In Deutschland arbeiten immer noch viele niedergelassene Ärzte allein.
Auf der Insel sind Gemeinschaftspraxen die Regel. Fachärzte gibt es nur
in Krankenhäusern, wo sie unter anderem auch ambulante Sprechstunden
abhalten.
Ein Patient muss jedoch zuerst seinen GP konsultieren (Primary Care),
der ihn dann, wenn er es für sinnvoll hält, überweist.

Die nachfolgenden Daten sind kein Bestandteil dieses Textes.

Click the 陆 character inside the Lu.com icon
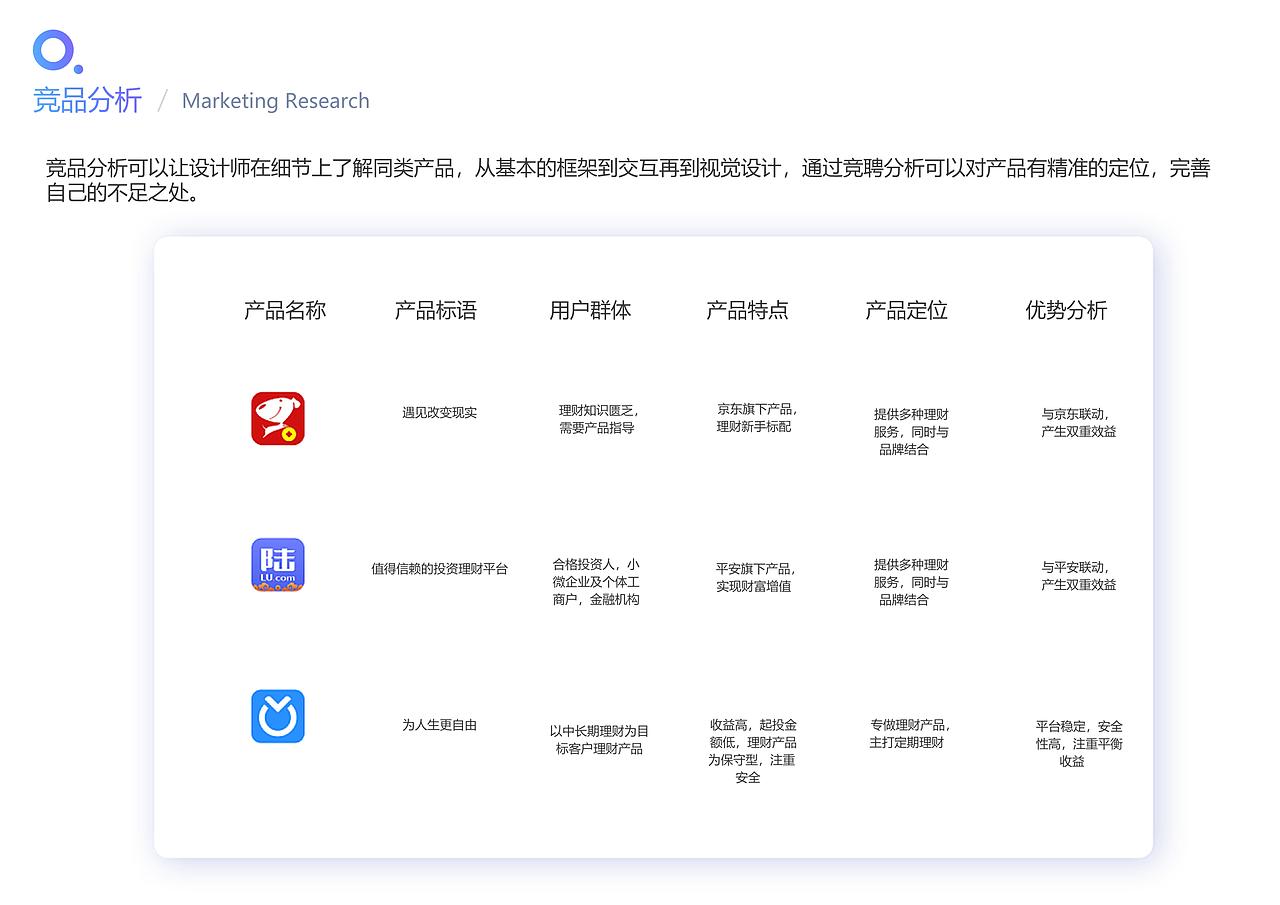The width and height of the screenshot is (1280, 905). pyautogui.click(x=276, y=560)
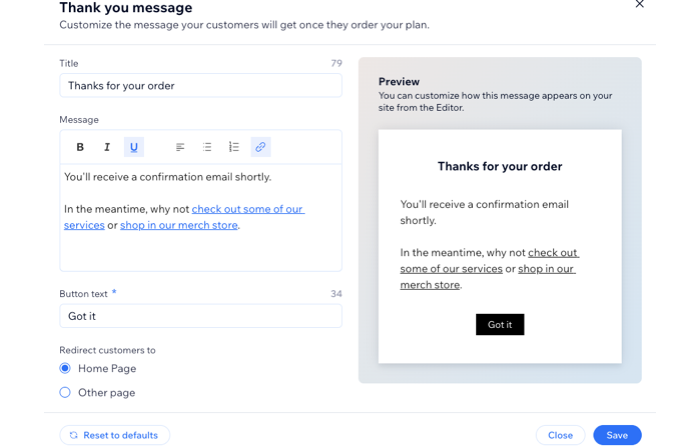This screenshot has width=700, height=448.
Task: Click the Got it preview button
Action: [x=500, y=324]
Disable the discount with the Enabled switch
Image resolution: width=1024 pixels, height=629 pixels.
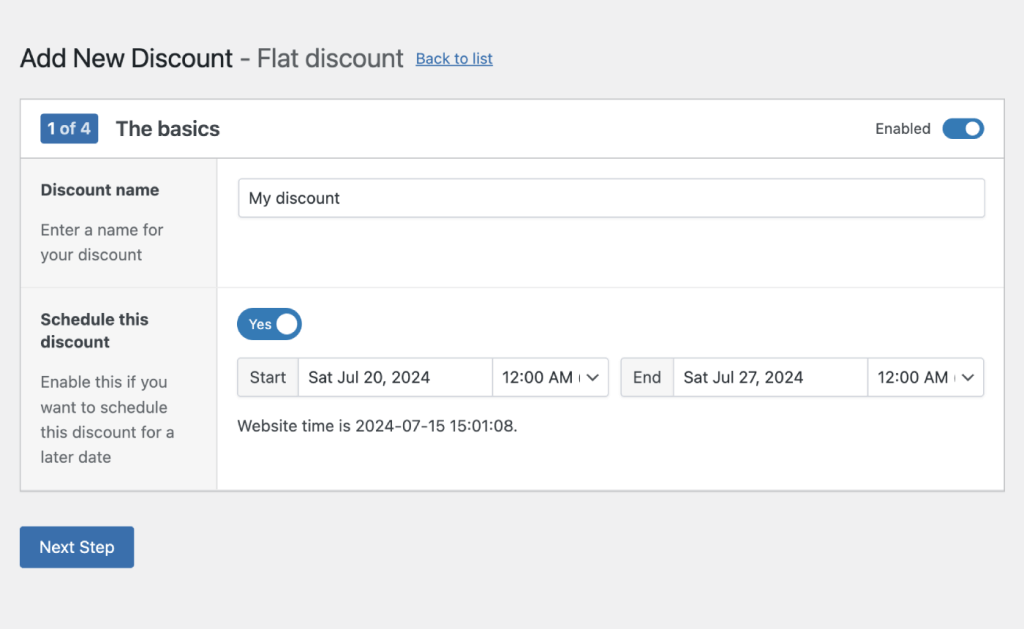(x=962, y=128)
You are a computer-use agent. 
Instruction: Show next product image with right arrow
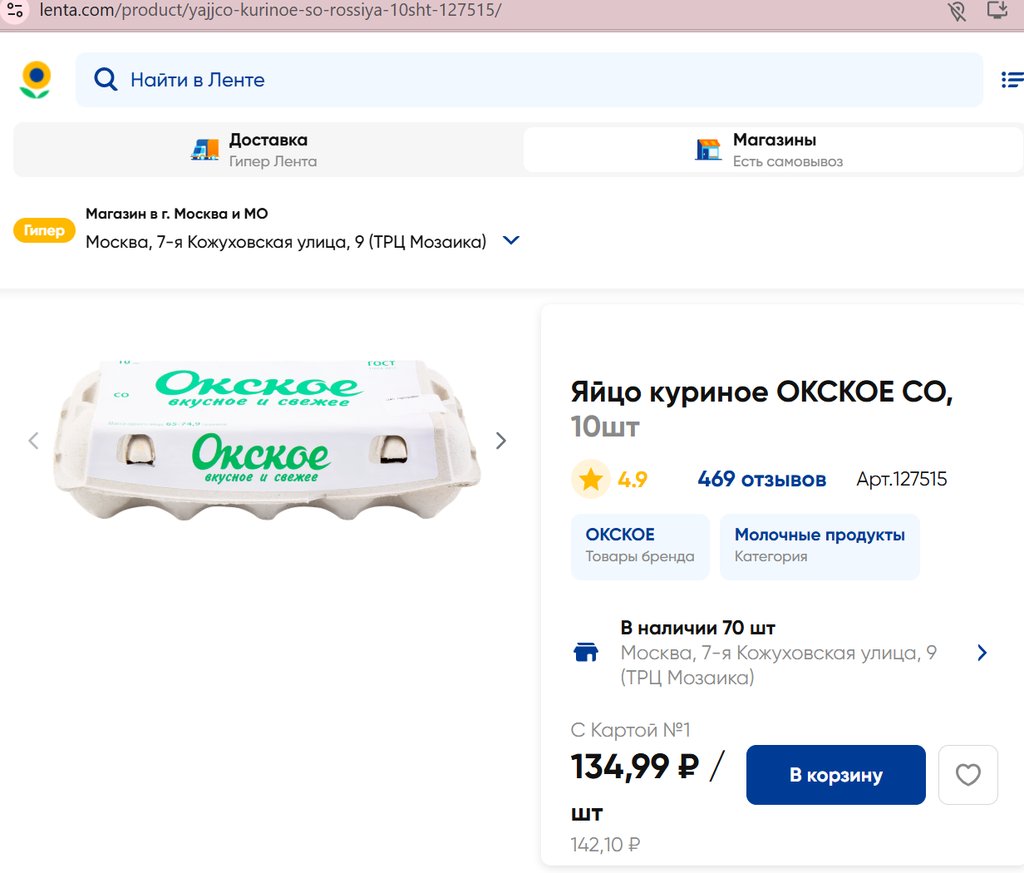pos(501,441)
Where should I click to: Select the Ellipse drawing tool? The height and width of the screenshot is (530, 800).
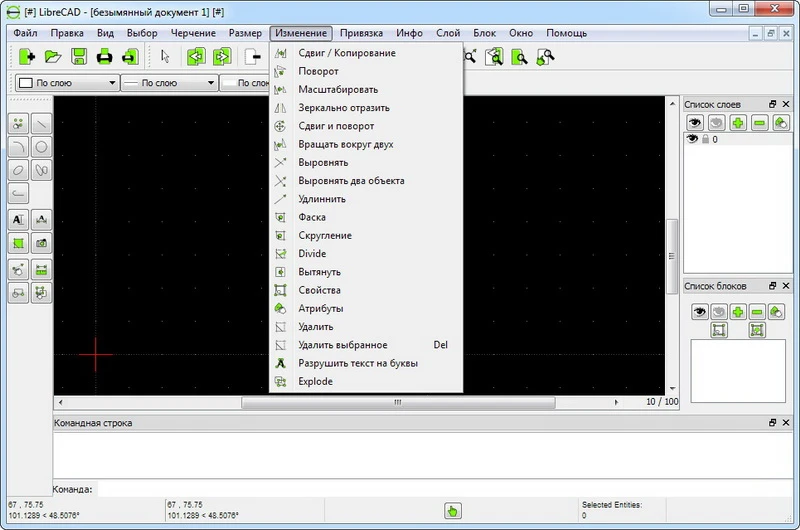point(18,171)
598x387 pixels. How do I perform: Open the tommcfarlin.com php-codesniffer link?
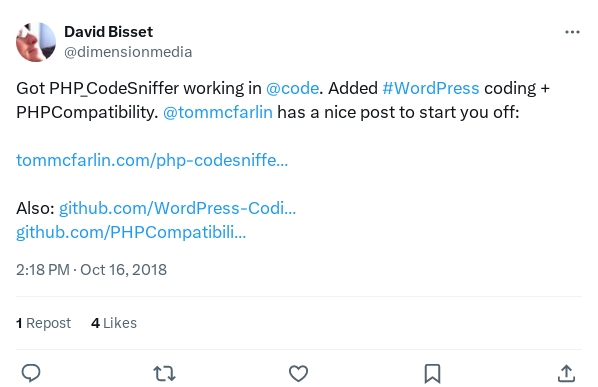point(152,161)
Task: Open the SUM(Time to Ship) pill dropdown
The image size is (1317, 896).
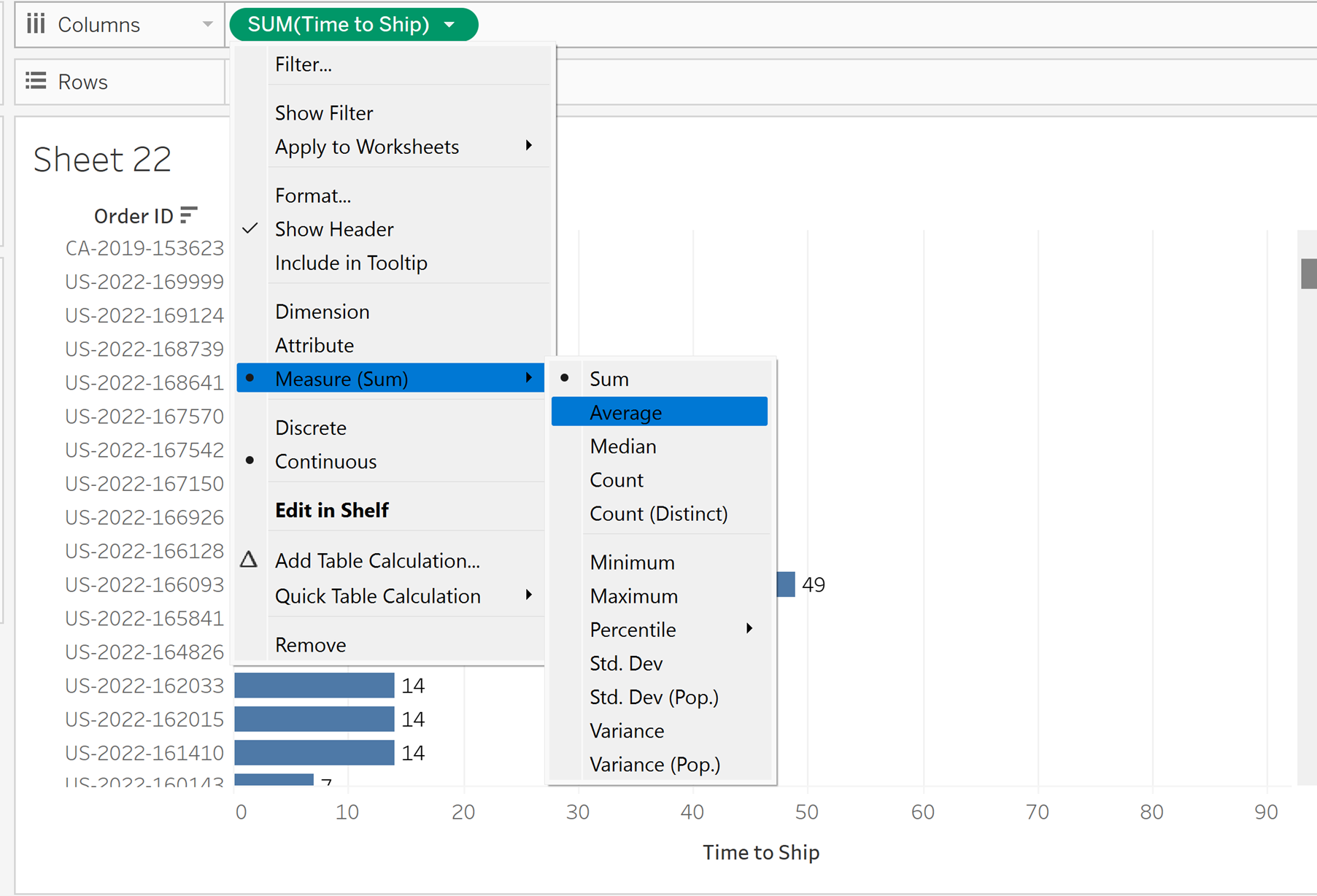Action: point(450,25)
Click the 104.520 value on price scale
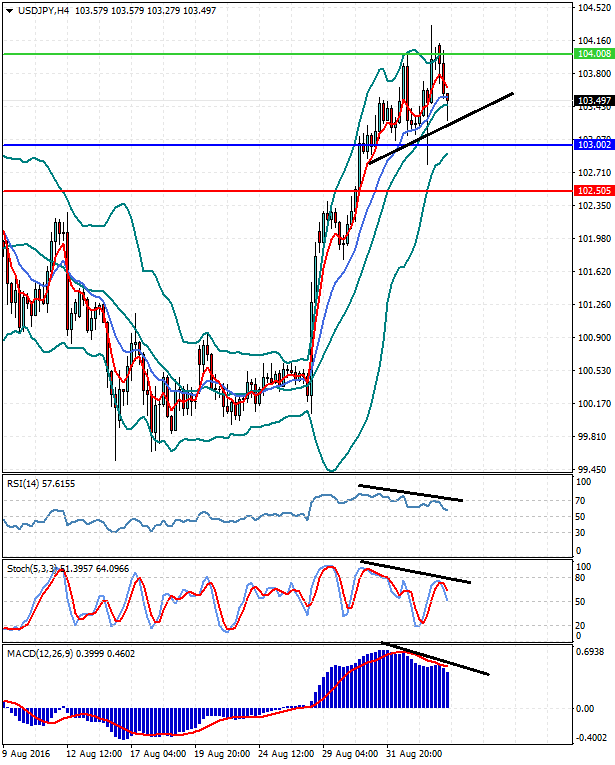The width and height of the screenshot is (615, 765). pyautogui.click(x=593, y=9)
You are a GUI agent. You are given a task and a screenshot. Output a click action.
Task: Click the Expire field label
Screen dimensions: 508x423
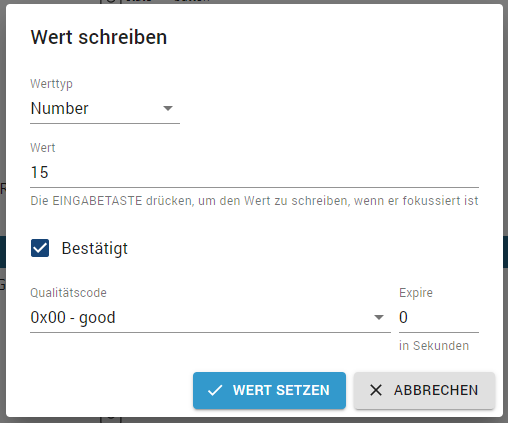pos(416,293)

Dabei sollte er
jedoch eher strenge Maßstäbe anlegen, da die Wartezeiten für
Facharzttermine (Secondary Care) oft sehr lang sind.
Bis 2004
war ein GP - zumindest auf dem Papier - vierundzwanzig Stunden am Tag,
dreihundertfünfundsechzig Tage im Jahr für seine Patienten
verantwortlich und musste erreichbar sein, er konnte jedoch diese
Verantwortung an einen Kollegen deligieren. Heute ist ein GP nur noch
wochentags zwischen 8 und 18 Uhr für seine Patienten verantwortlich,
die Versorgung außerhalb dieser Zeiten („Out of Hours") kann er an
andere Träger abgeben.
Im Gegensatz zu Deutschland arbeiten
britische GP's viel mehr im Team mit anderen Health Care Professionals
wie zum Beispiel Praxis-Krankenschwestern, Gemeindeschwestern,
Krankengymnasten, Sozialarbeitern, Hebammen oder Health Visitors. So
halten die Krankenschwestern in der Praxis des Hausarztes oft
selbständig eigene Sprechstunden für chronisch kranke Patienten wie
z.B. Asthmatiker oder Diabetiker ab und die Gemeindeschwestern betreuen
alte und gebrechliche Patienten weitgehend in eigener Regie.